> [Directions for this task]:
Produce the full set of records below once more, exactly as they stand.

Stored data
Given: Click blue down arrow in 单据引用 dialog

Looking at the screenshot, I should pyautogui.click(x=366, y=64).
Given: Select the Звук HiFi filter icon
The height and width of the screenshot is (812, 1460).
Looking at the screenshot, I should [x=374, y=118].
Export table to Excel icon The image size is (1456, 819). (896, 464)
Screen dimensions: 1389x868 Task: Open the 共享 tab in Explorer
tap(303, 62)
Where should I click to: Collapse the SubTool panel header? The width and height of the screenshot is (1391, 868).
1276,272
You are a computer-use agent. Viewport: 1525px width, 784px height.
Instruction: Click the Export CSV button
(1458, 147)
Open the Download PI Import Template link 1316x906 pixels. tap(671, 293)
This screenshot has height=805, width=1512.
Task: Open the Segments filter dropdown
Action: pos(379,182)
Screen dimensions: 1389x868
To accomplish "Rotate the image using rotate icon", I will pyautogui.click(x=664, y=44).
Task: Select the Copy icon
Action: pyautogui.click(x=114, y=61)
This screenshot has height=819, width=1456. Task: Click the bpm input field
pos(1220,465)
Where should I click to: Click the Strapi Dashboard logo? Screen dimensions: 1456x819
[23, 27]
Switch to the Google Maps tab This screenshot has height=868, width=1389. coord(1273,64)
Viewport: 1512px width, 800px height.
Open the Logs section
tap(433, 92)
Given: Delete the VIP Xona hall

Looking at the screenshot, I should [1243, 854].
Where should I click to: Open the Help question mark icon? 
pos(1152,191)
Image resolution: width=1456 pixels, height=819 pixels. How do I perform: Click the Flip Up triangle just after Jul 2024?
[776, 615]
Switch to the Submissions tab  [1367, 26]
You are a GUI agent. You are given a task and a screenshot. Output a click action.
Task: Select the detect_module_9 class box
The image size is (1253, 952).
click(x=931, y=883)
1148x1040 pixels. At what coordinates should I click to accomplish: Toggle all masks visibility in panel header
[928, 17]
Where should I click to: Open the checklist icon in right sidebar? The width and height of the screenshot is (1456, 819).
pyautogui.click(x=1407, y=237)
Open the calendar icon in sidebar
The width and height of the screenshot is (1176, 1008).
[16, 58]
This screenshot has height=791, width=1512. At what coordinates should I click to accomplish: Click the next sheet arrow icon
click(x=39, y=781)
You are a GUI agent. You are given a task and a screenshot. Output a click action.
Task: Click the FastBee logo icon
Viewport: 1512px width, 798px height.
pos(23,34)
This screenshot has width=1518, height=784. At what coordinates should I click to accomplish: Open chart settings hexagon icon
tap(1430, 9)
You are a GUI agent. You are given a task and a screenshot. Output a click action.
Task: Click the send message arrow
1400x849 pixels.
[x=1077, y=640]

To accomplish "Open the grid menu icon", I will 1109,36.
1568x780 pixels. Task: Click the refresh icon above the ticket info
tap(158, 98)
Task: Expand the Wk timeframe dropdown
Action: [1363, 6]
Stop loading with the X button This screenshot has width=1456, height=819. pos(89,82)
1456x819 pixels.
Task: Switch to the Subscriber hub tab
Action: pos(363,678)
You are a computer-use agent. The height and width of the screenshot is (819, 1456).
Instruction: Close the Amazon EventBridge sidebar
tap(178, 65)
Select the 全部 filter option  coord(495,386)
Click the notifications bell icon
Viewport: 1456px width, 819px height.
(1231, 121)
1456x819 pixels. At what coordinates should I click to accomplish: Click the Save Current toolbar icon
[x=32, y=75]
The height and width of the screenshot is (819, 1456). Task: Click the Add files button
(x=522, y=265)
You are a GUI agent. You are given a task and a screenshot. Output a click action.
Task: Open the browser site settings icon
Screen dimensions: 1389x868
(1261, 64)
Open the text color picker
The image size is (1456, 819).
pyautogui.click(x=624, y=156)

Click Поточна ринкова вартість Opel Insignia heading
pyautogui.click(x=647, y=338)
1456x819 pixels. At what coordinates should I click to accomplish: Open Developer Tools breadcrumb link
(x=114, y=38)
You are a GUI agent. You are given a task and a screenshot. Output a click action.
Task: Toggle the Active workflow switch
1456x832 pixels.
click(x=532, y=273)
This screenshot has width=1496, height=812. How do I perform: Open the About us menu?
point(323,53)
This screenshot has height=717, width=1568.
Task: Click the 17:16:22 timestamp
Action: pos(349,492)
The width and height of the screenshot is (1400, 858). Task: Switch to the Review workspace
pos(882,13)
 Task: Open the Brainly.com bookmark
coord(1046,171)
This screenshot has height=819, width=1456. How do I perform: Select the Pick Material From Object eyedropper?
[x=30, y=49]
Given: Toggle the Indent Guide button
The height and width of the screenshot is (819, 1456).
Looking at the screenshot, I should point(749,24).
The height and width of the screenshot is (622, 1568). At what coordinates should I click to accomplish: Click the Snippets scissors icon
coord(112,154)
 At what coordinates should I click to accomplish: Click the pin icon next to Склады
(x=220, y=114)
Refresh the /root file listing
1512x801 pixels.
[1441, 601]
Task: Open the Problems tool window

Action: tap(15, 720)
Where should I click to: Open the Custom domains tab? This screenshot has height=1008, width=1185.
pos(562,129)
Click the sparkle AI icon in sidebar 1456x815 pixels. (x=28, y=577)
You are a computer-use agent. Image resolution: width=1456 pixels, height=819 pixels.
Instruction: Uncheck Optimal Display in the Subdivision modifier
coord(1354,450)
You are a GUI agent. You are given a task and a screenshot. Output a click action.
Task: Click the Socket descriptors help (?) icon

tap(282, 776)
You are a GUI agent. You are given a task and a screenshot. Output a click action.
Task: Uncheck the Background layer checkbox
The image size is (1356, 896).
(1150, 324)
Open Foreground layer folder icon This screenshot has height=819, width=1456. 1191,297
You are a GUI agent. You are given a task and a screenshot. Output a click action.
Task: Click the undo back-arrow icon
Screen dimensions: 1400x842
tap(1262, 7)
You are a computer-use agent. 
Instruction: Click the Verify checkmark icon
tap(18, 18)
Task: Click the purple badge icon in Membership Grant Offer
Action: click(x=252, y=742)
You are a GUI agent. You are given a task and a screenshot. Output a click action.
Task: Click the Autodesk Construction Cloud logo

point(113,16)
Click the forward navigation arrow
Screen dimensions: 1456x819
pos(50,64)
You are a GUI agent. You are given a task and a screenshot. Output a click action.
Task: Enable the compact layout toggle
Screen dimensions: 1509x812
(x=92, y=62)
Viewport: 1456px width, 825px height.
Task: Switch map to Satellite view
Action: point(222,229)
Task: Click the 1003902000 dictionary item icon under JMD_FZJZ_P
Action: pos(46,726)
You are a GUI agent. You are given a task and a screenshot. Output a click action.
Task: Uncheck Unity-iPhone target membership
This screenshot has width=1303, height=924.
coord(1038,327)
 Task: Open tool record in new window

> [Solution to the exercise]:
Given: Click blue down arrow in 单据引用 dialog

Looking at the screenshot, I should pyautogui.click(x=366, y=64).
Given: Select the Звук HiFi filter icon
The height and width of the screenshot is (812, 1460).
Looking at the screenshot, I should [x=374, y=118].
Export table to Excel icon The image size is (1456, 819). (896, 464)
Screen dimensions: 1389x868 Task: Open the 共享 tab in Explorer
tap(303, 62)
Where should I click to: Collapse the SubTool panel header? The width and height of the screenshot is (1391, 868).
1276,272
You are a computer-use agent. Viewport: 1525px width, 784px height.
Instruction: Click the Export CSV button
(1458, 147)
Open the Download PI Import Template link 1316x906 pixels. tap(671, 293)
This screenshot has height=805, width=1512.
Task: Open the Segments filter dropdown
Action: pos(379,182)
Screen dimensions: 1389x868
To accomplish "Rotate the image using rotate icon", I will pyautogui.click(x=664, y=44).
Task: Select the Copy icon
Action: pyautogui.click(x=114, y=61)
This screenshot has height=819, width=1456. Task: Click the bpm input field
pos(1220,465)
Where should I click to: Click the Strapi Dashboard logo? Screen dimensions: 1456x819
[23, 27]
Switch to the Google Maps tab This screenshot has height=868, width=1389. coord(1273,64)
Viewport: 1512px width, 800px height.
Open the Logs section
tap(433, 92)
Given: Delete the VIP Xona hall

Looking at the screenshot, I should [1243, 854].
Where should I click to: Open the Help question mark icon? 
pos(1152,191)
Image resolution: width=1456 pixels, height=819 pixels. How do I perform: Click the Flip Up triangle just after Jul 2024?
[776, 615]
Switch to the Submissions tab  [1367, 26]
You are a GUI agent. You are given a task and a screenshot. Output a click action.
Task: Select the detect_module_9 class box
The image size is (1253, 952).
click(x=931, y=883)
1148x1040 pixels. At what coordinates should I click to accomplish: Toggle all masks visibility in panel header
[928, 17]
Where should I click to: Open the checklist icon in right sidebar? The width and height of the screenshot is (1456, 819).
pyautogui.click(x=1407, y=237)
Open the calendar icon in sidebar
The width and height of the screenshot is (1176, 1008).
[16, 58]
This screenshot has height=791, width=1512. At what coordinates should I click to accomplish: Click the next sheet arrow icon
click(x=39, y=781)
You are a GUI agent. You are given a task and a screenshot. Output a click action.
Task: Click the FastBee logo icon
Viewport: 1512px width, 798px height.
pos(23,34)
This screenshot has width=1518, height=784. At what coordinates should I click to accomplish: Open chart settings hexagon icon
tap(1430, 9)
You are a GUI agent. You are given a task and a screenshot. Output a click action.
Task: Click the send message arrow
1400x849 pixels.
[x=1077, y=640]

To accomplish "Open the grid menu icon", I will 1109,36.
1568x780 pixels. Task: Click the refresh icon above the ticket info
tap(158, 98)
Task: Expand the Wk timeframe dropdown
Action: [1363, 6]
Stop loading with the X button This screenshot has width=1456, height=819. pos(89,82)
1456x819 pixels.
Task: Switch to the Subscriber hub tab
Action: pos(363,678)
You are a computer-use agent. The height and width of the screenshot is (819, 1456).
Instruction: Close the Amazon EventBridge sidebar
tap(178, 65)
Select the 全部 filter option  coord(495,386)
Click the notifications bell icon
Viewport: 1456px width, 819px height.
(1231, 121)
1456x819 pixels. At what coordinates should I click to accomplish: Click the Save Current toolbar icon
[x=32, y=75]
The height and width of the screenshot is (819, 1456). Task: Click the Add files button
(x=522, y=265)
You are a GUI agent. You are given a task and a screenshot. Output a click action.
Task: Open the browser site settings icon
Screen dimensions: 1389x868
(1261, 64)
Open the text color picker
The image size is (1456, 819).
pyautogui.click(x=624, y=156)

Click Поточна ринкова вартість Opel Insignia heading
pyautogui.click(x=647, y=338)
1456x819 pixels. At what coordinates should I click to accomplish: Open Developer Tools breadcrumb link
(x=114, y=38)
You are a GUI agent. You are given a task and a screenshot. Output a click action.
Task: Toggle the Active workflow switch
1456x832 pixels.
click(x=532, y=273)
This screenshot has width=1496, height=812. How do I perform: Open the About us menu?
point(323,53)
This screenshot has height=717, width=1568.
Task: Click the 17:16:22 timestamp
Action: pos(349,492)
The width and height of the screenshot is (1400, 858). Task: Switch to the Review workspace
pos(882,13)
 Task: Open the Brainly.com bookmark
coord(1046,171)
This screenshot has height=819, width=1456. How do I perform: Select the Pick Material From Object eyedropper?
[x=30, y=49]
Given: Toggle the Indent Guide button
The height and width of the screenshot is (819, 1456).
Looking at the screenshot, I should point(749,24).
The height and width of the screenshot is (622, 1568). At what coordinates should I click to accomplish: Click the Snippets scissors icon
coord(112,154)
 At what coordinates should I click to accomplish: Click the pin icon next to Склады
(x=220, y=114)
Refresh the /root file listing
1512x801 pixels.
[1441, 601]
Task: Open the Problems tool window

Action: tap(15, 720)
Where should I click to: Open the Custom domains tab? This screenshot has height=1008, width=1185.
pos(562,129)
Click the sparkle AI icon in sidebar 1456x815 pixels. (x=28, y=577)
You are a computer-use agent. Image resolution: width=1456 pixels, height=819 pixels.
Instruction: Uncheck Optimal Display in the Subdivision modifier
coord(1354,450)
You are a GUI agent. You are given a task and a screenshot. Output a click action.
Task: Click the Socket descriptors help (?) icon

tap(282, 776)
You are a GUI agent. You are given a task and a screenshot. Output a click action.
Task: Uncheck the Background layer checkbox
The image size is (1356, 896).
(1150, 324)
Open Foreground layer folder icon This screenshot has height=819, width=1456. 1191,297
You are a GUI agent. You are given a task and a screenshot. Output a click action.
Task: Click the undo back-arrow icon
Screen dimensions: 1400x842
tap(1262, 7)
You are a computer-use agent. 
Instruction: Click the Verify checkmark icon
tap(18, 18)
Task: Click the purple badge icon in Membership Grant Offer
Action: click(x=252, y=742)
You are a GUI agent. You are given a task and a screenshot. Output a click action.
Task: Click the Autodesk Construction Cloud logo

point(113,16)
Click the forward navigation arrow
Screen dimensions: 1456x819
pos(50,64)
You are a GUI agent. You are given a task and a screenshot. Output a click action.
Task: Enable the compact layout toggle
Screen dimensions: 1509x812
(x=92, y=62)
Viewport: 1456px width, 825px height.
Task: Switch map to Satellite view
Action: point(222,229)
Task: Click the 1003902000 dictionary item icon under JMD_FZJZ_P
Action: pos(46,726)
You are a GUI agent. You are given a task and a screenshot. Output a click action.
Task: Uncheck Unity-iPhone target membership
This screenshot has width=1303, height=924.
coord(1038,327)
 Task: Open tool record in new window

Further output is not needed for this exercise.